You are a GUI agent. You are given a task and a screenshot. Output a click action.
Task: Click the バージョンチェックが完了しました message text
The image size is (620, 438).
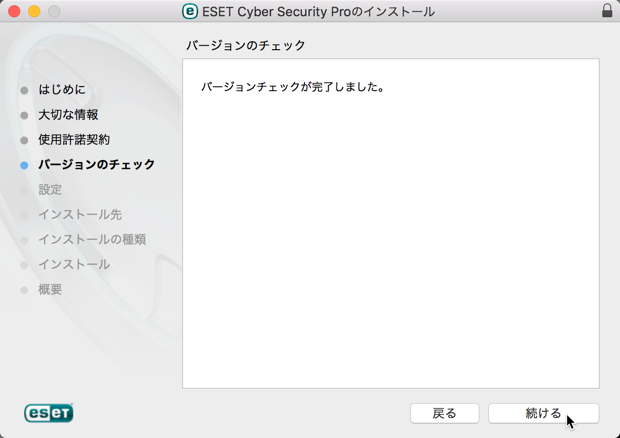pos(293,87)
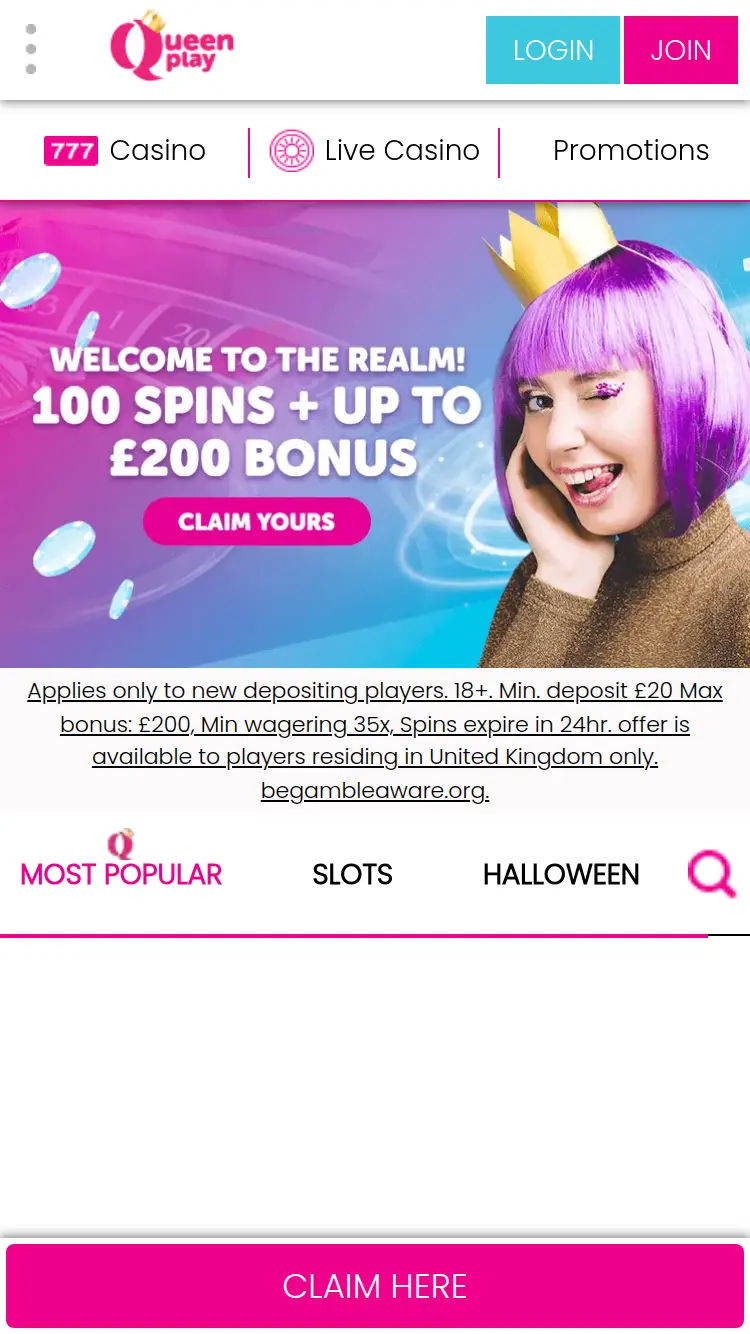This screenshot has height=1334, width=750.
Task: Claim the offer via CLAIM YOURS
Action: [x=257, y=521]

EXERCISE OBJECTIVE » Please give the entries above again exactly as written, leaving out any pictures.

ANSWER TO THIS TASK »
You are a GUI agent. You are given a task and a screenshot. Output a click action.
Task: Click the バージョンチェックが完了しました message text
The image size is (620, 438).
pos(293,87)
This screenshot has height=1334, width=750.
Task: Claim the offer via CLAIM YOURS
Action: [x=257, y=521]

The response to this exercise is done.